Friends have assured me not to feel guilty, or think too much about it. After all, we’re not solely responsible for the salvation of another person, right? Maybe. But could I have possibly made an eternal difference in a friend’s life if I had put God’s voice before my own? I’d love for the answer to be different, but it has to be yes.
So I’m left wondering—since God has really saved me from slavery to sin, and myself, and given me eternal life—how could there still be friends I haven’t shared my faith with? If I really believe the only way to heaven is through Christ, shouldn’t there at least be a stronger burden to help others see the truth I was also blind to, for so long? The easy excuse would be that spirituality is simply a “personal thing,” and it’s not our job to save souls; it’s God’s. I wonder if we’d feel the same if it were our own children or family members living without the knowledge of Christ?
It’s easy to assume a church on every corner guarantees everyone’s access to the Gospel, but that sure wasn’t enough for me. I was a pastor’s daughter and I still couldn’t see the truth until later as an adult. It took people really investing in me, inviting me to a home Bible study, and spending time with me to finally soften my heart towards God and see Him through the right lens.
Sure, I do my part and post the occasional scripture on Facebook, and I’ve invited friends to church along the way. I even run a prison ministry. But somewhere between the time I got saved at 23 and now, I’ve lost the urgency to reach anyone in my path who doesn’t know Him. I used to evangelize with boldness, looking for any open door to talk about God. At the height of my evangelistic fervor, I unknowingly committed a federal offense by shoving letters about how I got saved into neighbors’ mailboxes at 1 a.m. because I couldn’t afford 200 stamps.
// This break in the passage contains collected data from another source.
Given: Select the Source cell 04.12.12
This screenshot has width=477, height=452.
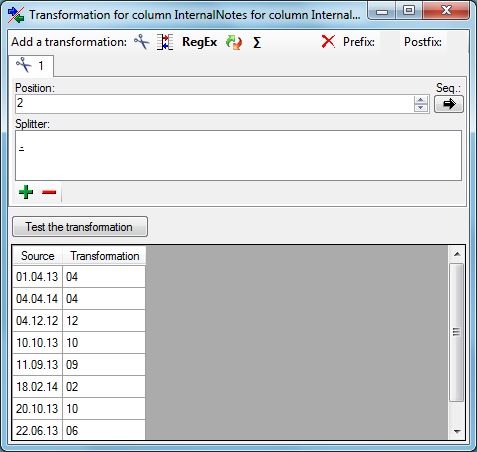Looking at the screenshot, I should (x=37, y=321).
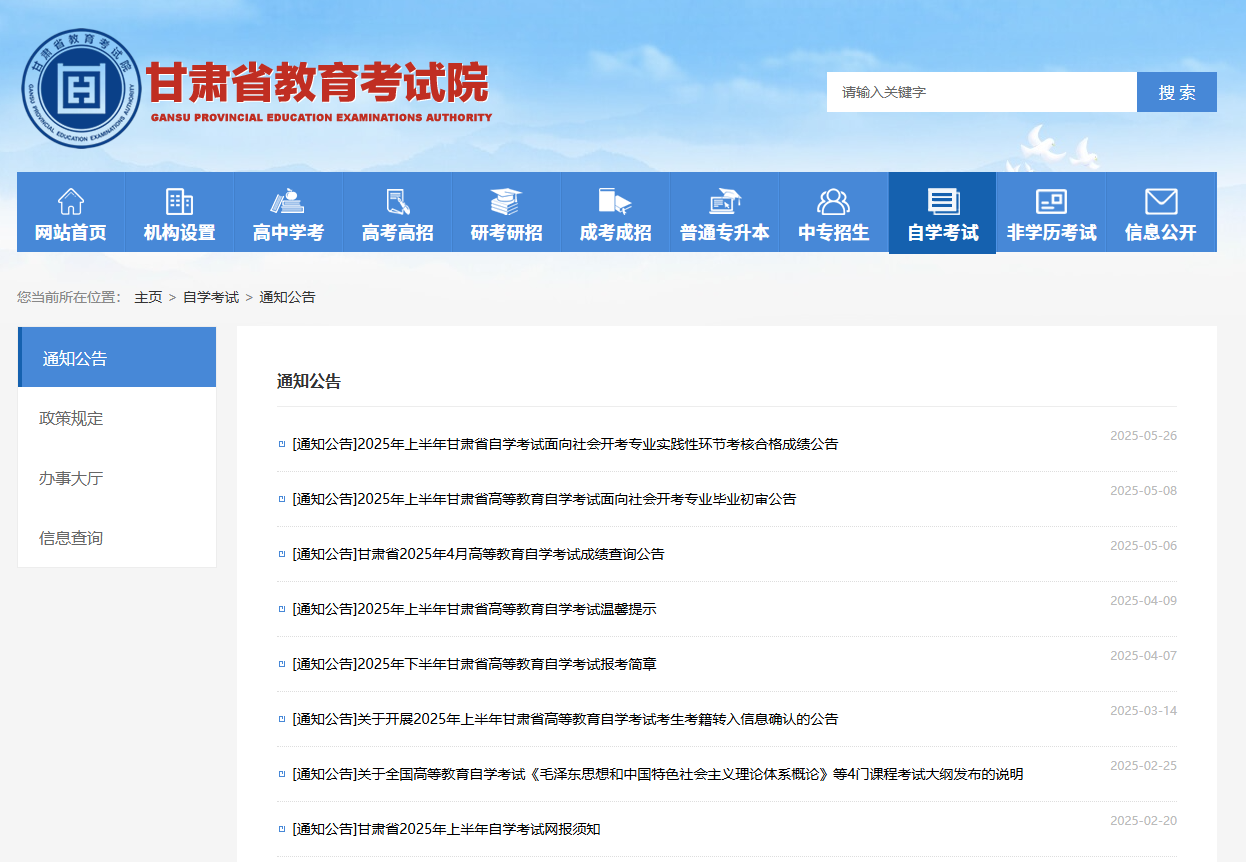Open 机构设置 via the building icon
The width and height of the screenshot is (1246, 862).
(x=179, y=201)
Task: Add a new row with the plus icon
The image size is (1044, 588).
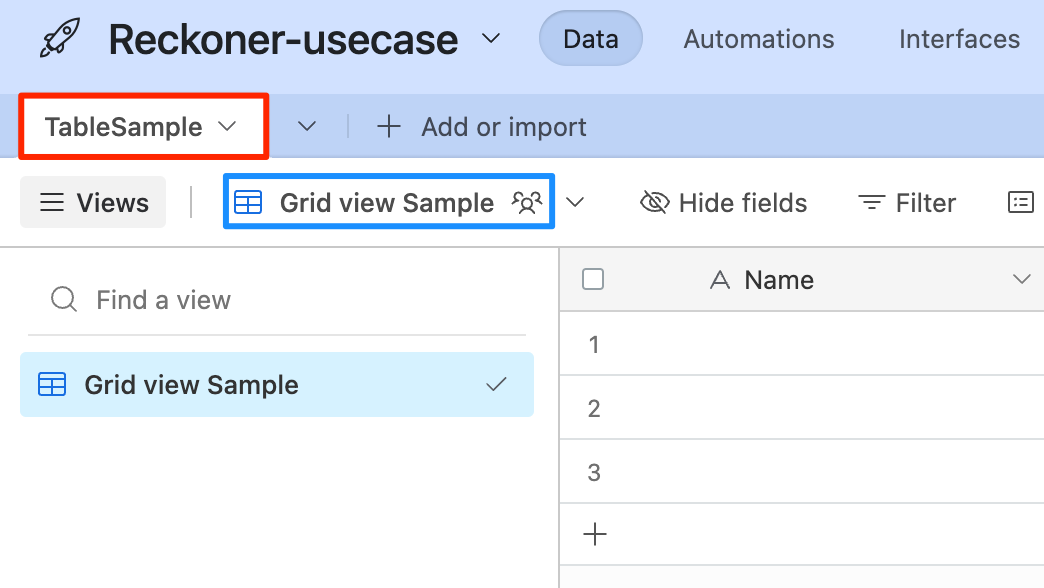Action: [595, 535]
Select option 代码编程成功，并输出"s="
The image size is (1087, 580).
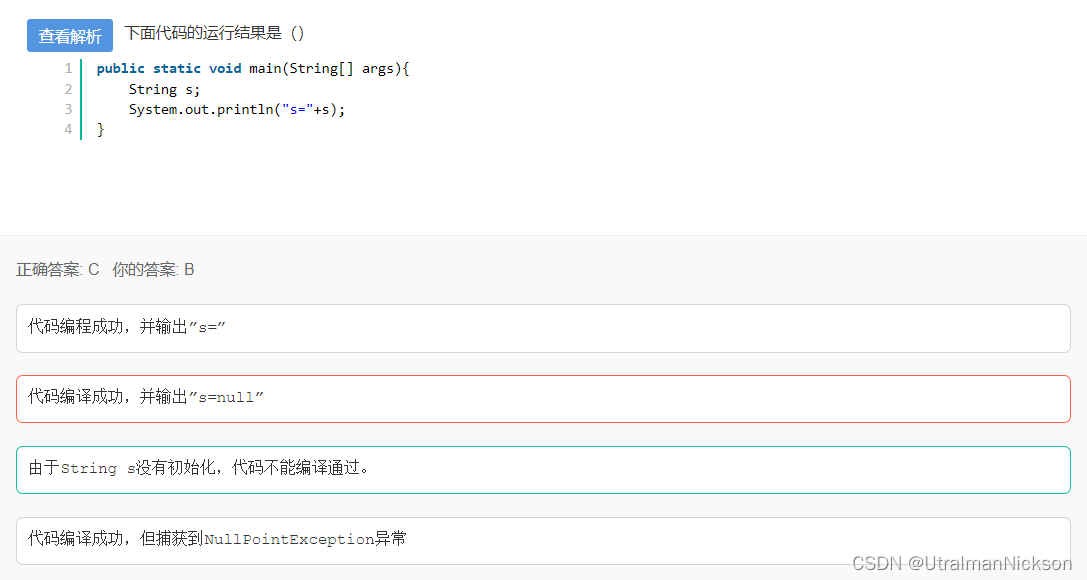pos(544,328)
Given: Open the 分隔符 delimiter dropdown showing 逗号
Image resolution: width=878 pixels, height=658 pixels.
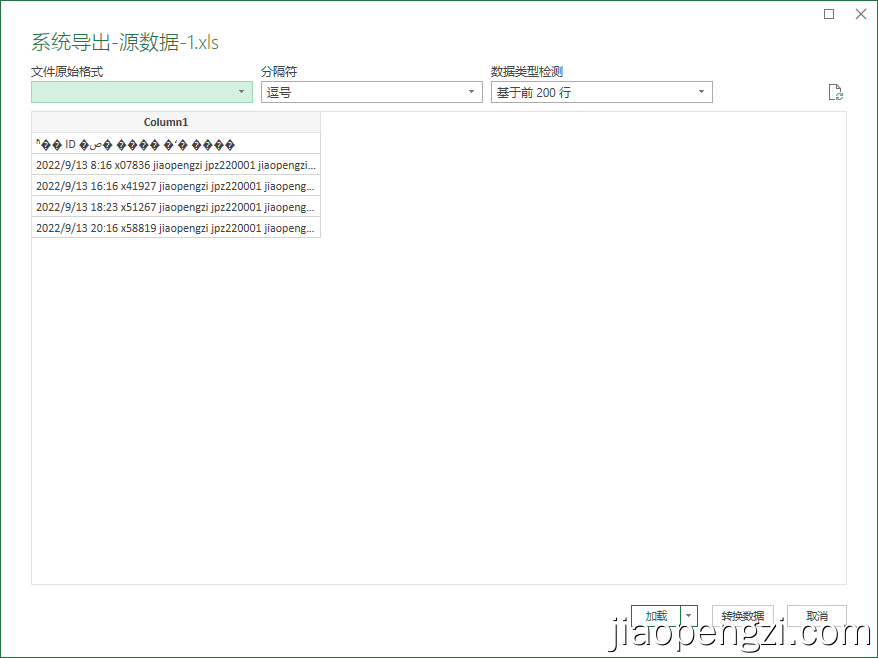Looking at the screenshot, I should 471,91.
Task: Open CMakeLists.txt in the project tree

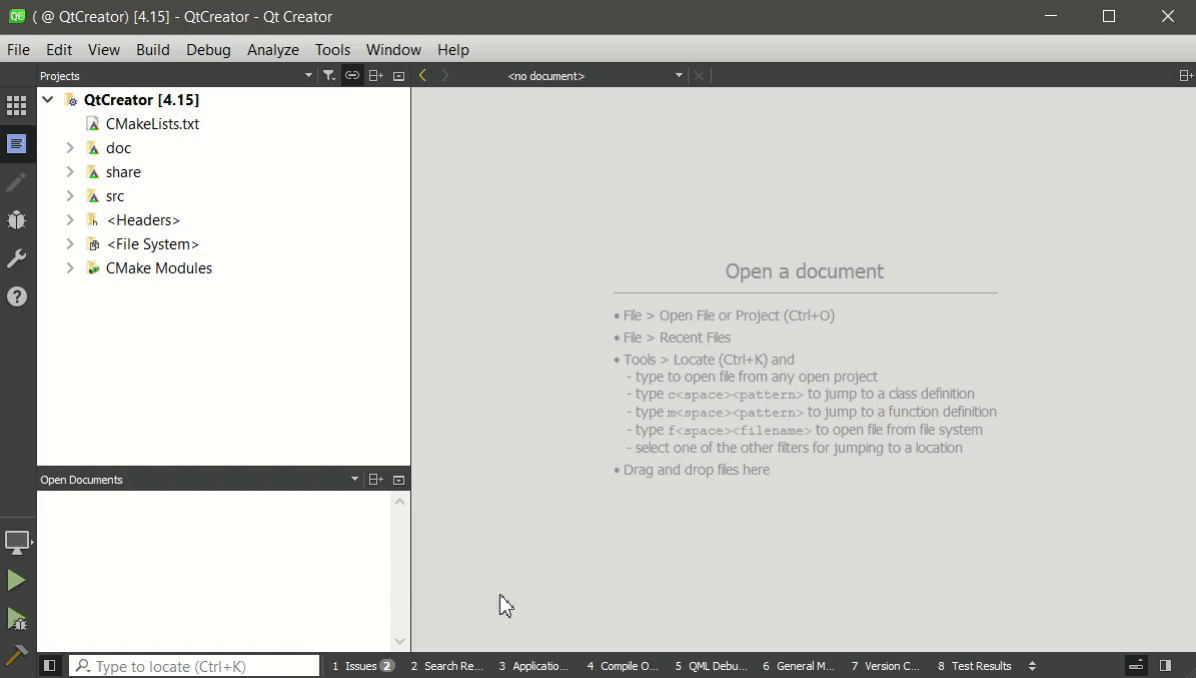Action: click(152, 124)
I just had to tell people how I had it all wrong about God, how religion has poisoned our minds against the truth of His goodness, and how God had somehow transformed my cold, nasty heart into a peaceful, people-loving one.
But then life takes over. Higher level jobs consume our time. Marriage and kids demand our attention. And we rest upon the popularly-held belief that if we live a moral life, and say ‘God bless’ to those we pass in our hurried wake, we’ll lead people to Christ. It’s a more convenient and less convicting stance for sure, but I’m not sure if it’s one I can perpetuate after yet another funeral of someone who knew me before the Lord, and not since.
I don’t pretend to know anyone’s eternal fate, or what happens between a person and God in those final moments. But one of my greatest wishes, from here on out, would be to make sure those who know me now—co-workers, friends, neighbors, know how much God has done for me.
I’m not advocating we hold an altar call with every visit to the drive-thru or pack a tree-load of salvation tracks with every outing, but if God puts someone on your heart, even if it’s just for prayer, listen and let him give you the strength and desire to follow through. Not everyone we know is guaranteed a tomorrow. Today, is the day to share our faith.